Least Privilege And Admin Accounts: Plain English

Least privilege means giving people only the access they need for their job — nothing more. It's simple, it works, and most small businesses ignore it.

Last updated: March 20, 2026

A property management company in Mobile had a breach. The attacker got in through their HVAC vendor's remote monitoring software — the vendor had admin access "for convenience."

Once inside, the attacker found the property management software, exported tenant records (names, addresses, payment info), and demanded ransom for the data.

The vendor's access was supposed to be temporary. It wasn't. Nobody had revoked it in two years.

This is a least-privilege failure.

What this solves (in real business terms)

Least privilege means giving people — employees, vendors, contractors — only the access they need to do their specific job. Nothing more.

Admin accounts are special accounts with elevated permissions: they can install software, change settings, access all files, modify other users' permissions. Regular accounts can't do these things.

The principle is simple: if someone doesn't need admin access to do their job, they shouldn't have it. If a vendor doesn't need permanent access, it should be temporary.

The reason is blast radius. If a regular employee's account gets compromised, the attacker can read their email, access their files. Bad, but contained. If an admin account gets compromised, the attacker can take over the entire organization.

What can go wrong

Phishing an admin account. The Pensacola manufacturer story — their IT person had admin access, got phished, attacker took over the entire Microsoft 365 tenant. If the IT person had used a regular account for email and only switched to admin for specific tasks, the damage would have been limited.

Compromised vendor access. The Mobile property management scenario. Vendor with admin access gets compromised, attacker walks into your network with full permissions.

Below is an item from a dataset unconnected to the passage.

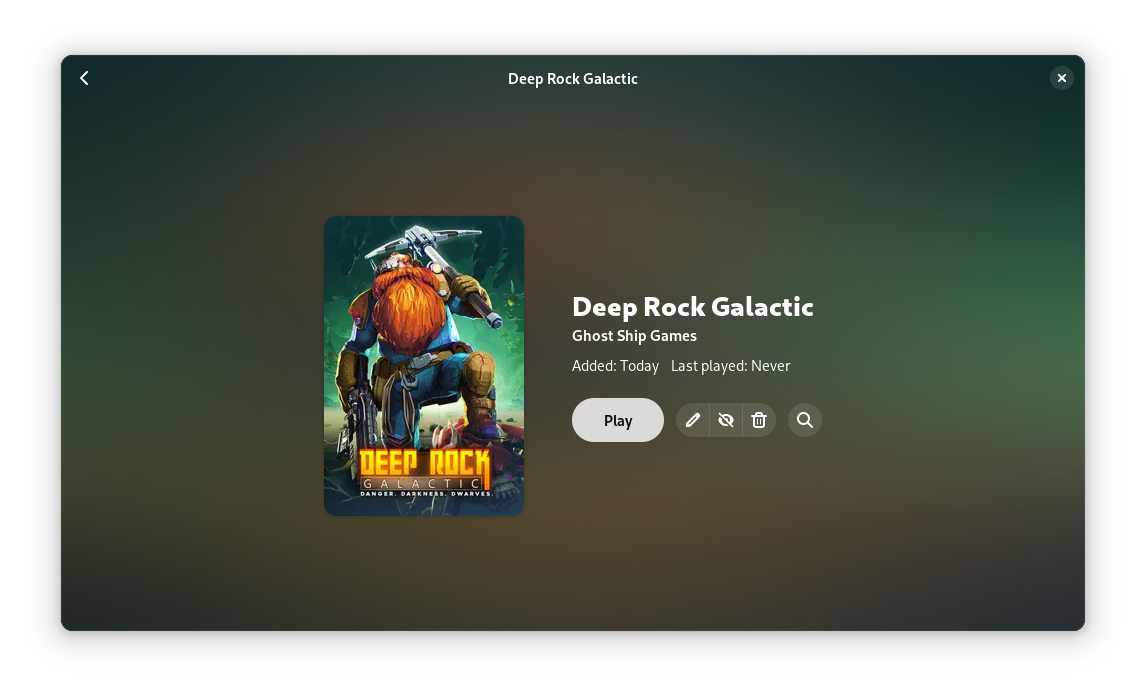Click the header title Deep Rock Galactic
1146x698 pixels.
pos(573,79)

Malware with admin rights. A user with admin access gets malware on their computer. The malware runs with admin rights — it can install other malware, capture all keystrokes, access any file. The same malware on a non-admin account is much more limited.

Accidental deletion. A tired employee with admin access accidentally deletes a shared folder. Same employee with regular access can't delete shared resources they don't own.

Former employee retained access. Someone quits. Their account stays active because "IT will get around to disabling it." They can still access everything until someone remembers.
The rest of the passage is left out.